-- Records provided follows --

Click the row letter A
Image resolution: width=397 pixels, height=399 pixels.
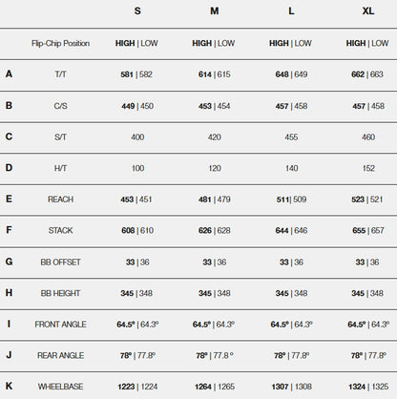9,74
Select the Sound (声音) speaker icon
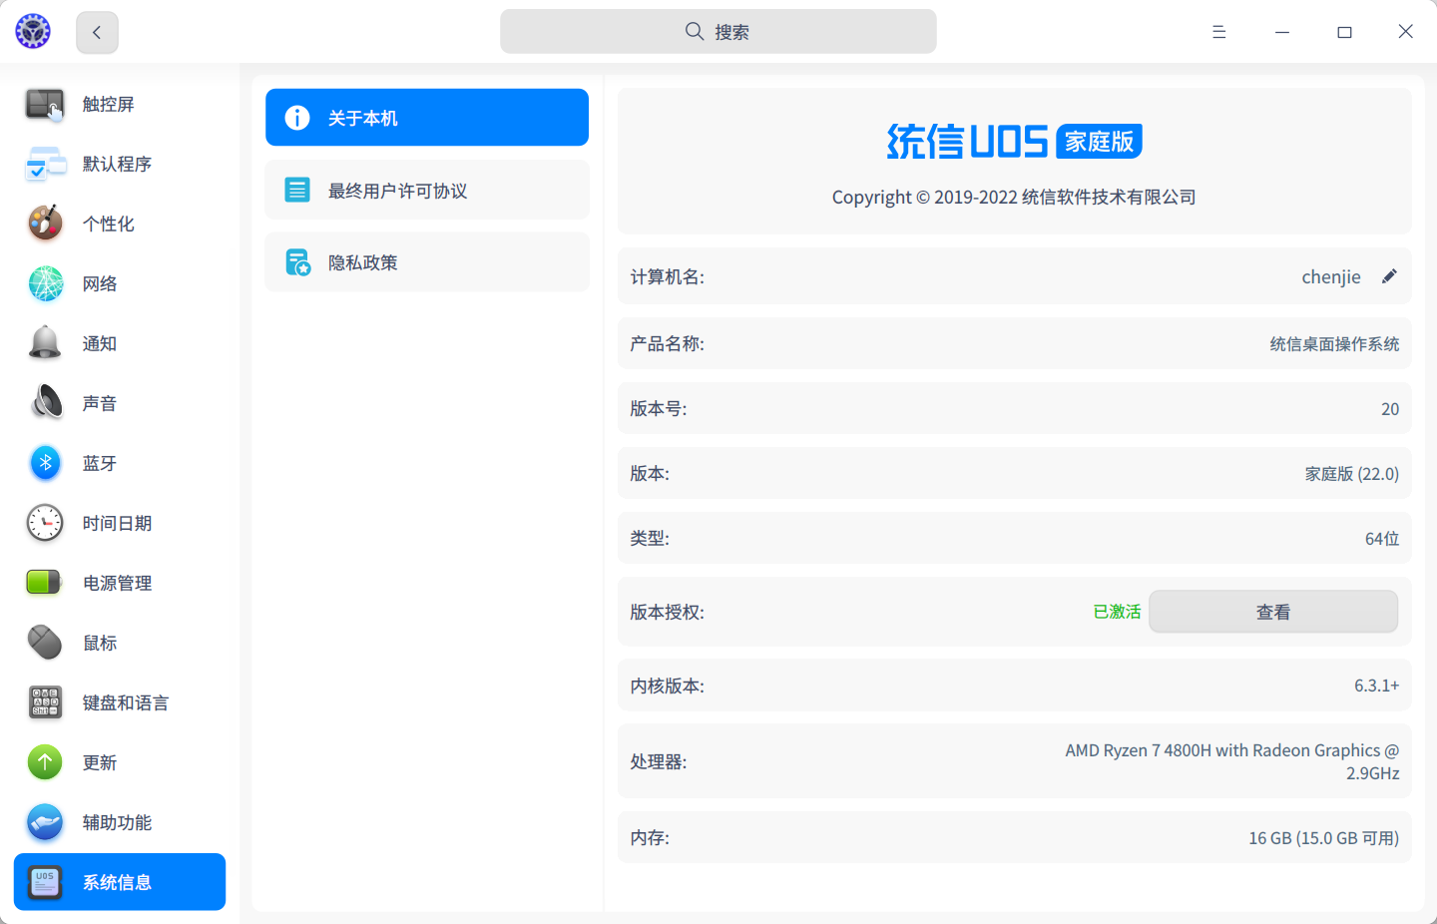Image resolution: width=1437 pixels, height=924 pixels. coord(45,403)
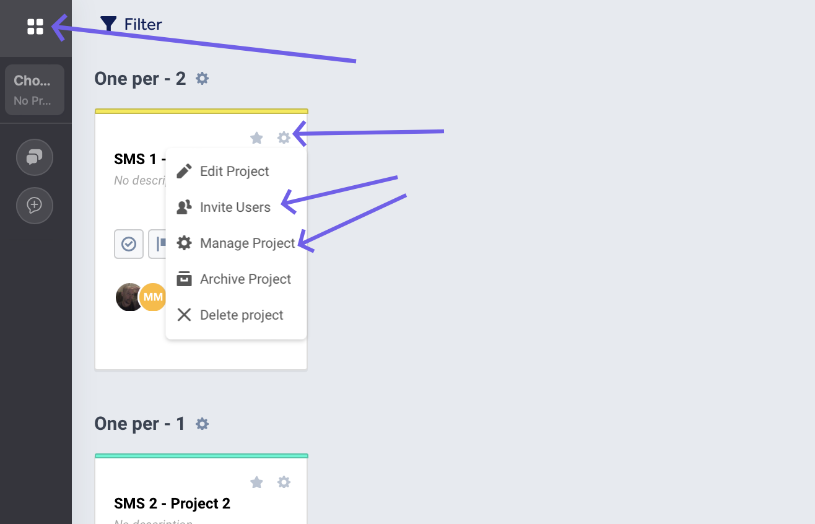Open the SMS 1 project gear menu

[x=284, y=138]
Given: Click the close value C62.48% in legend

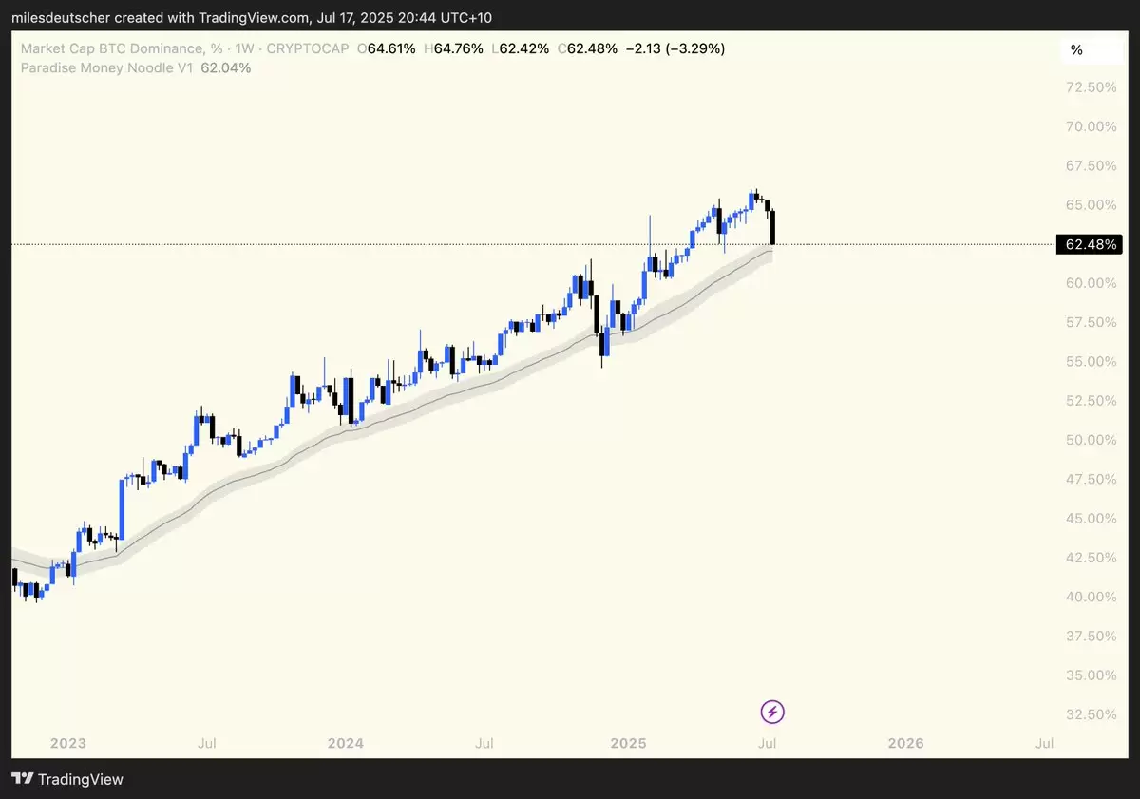Looking at the screenshot, I should point(587,48).
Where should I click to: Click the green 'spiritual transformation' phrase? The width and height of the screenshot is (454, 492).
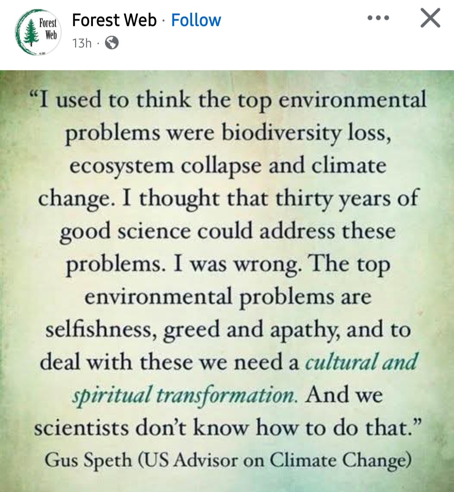coord(184,395)
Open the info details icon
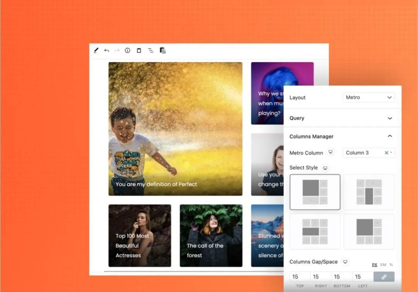 click(x=127, y=50)
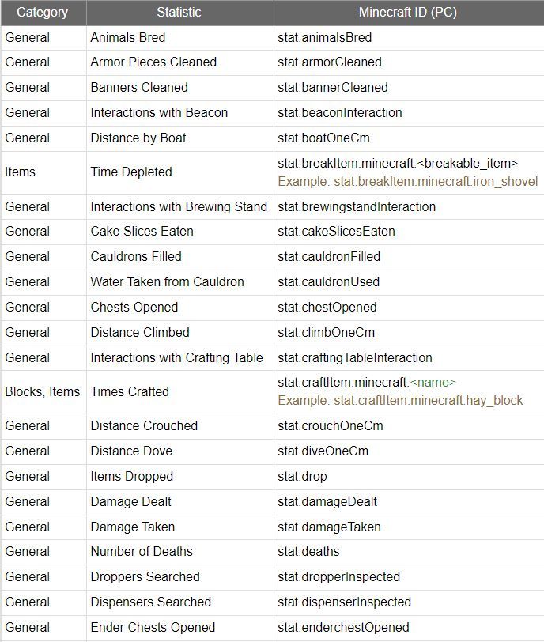Select the stat.bannerCleaned text
544x642 pixels.
[333, 88]
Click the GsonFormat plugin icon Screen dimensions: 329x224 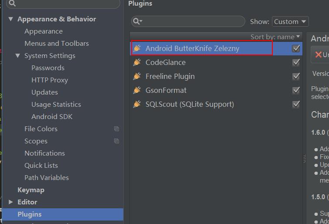click(137, 90)
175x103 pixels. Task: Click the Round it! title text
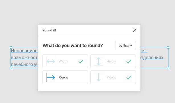pyautogui.click(x=49, y=30)
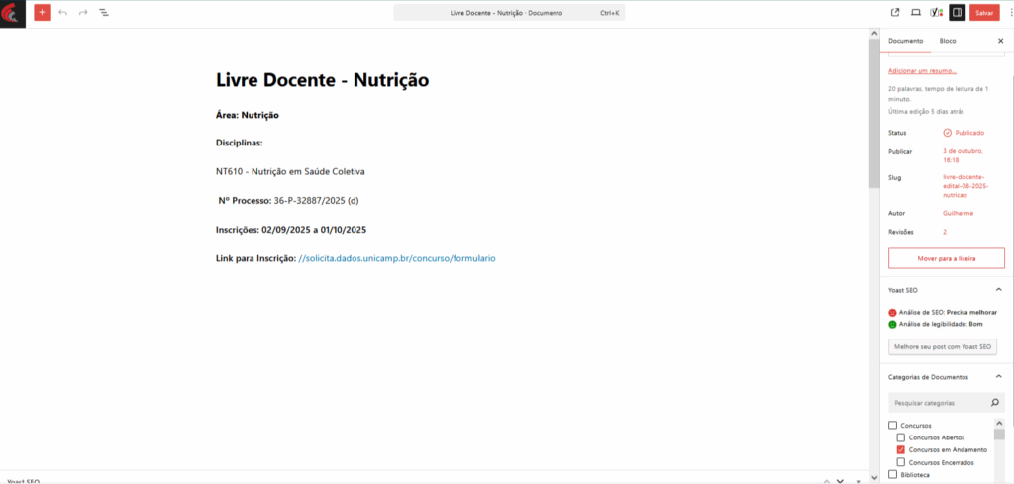The height and width of the screenshot is (484, 1014).
Task: Collapse the Yoast SEO panel
Action: coord(998,289)
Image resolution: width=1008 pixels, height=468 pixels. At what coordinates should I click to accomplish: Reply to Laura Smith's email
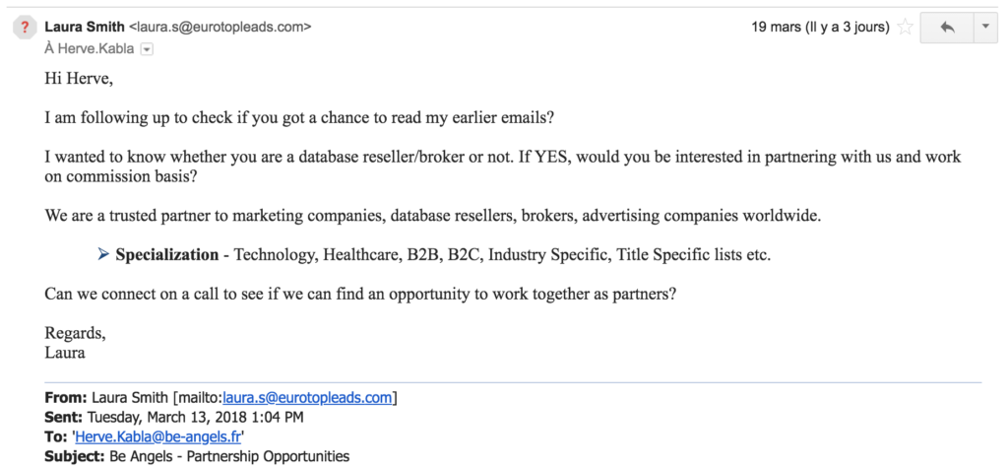(947, 28)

-- Records provided concluded --

What is expected - Only the lines starting at the one that holds "Image resolution: width=1008" and ending at the last line of the data belong in your answer. Please set them down exactly and omit the pictures.

Your solution -
Image resolution: width=1008 pixels, height=468 pixels. At what coordinates should I click to accomplish: Reply to Laura Smith's email
(947, 28)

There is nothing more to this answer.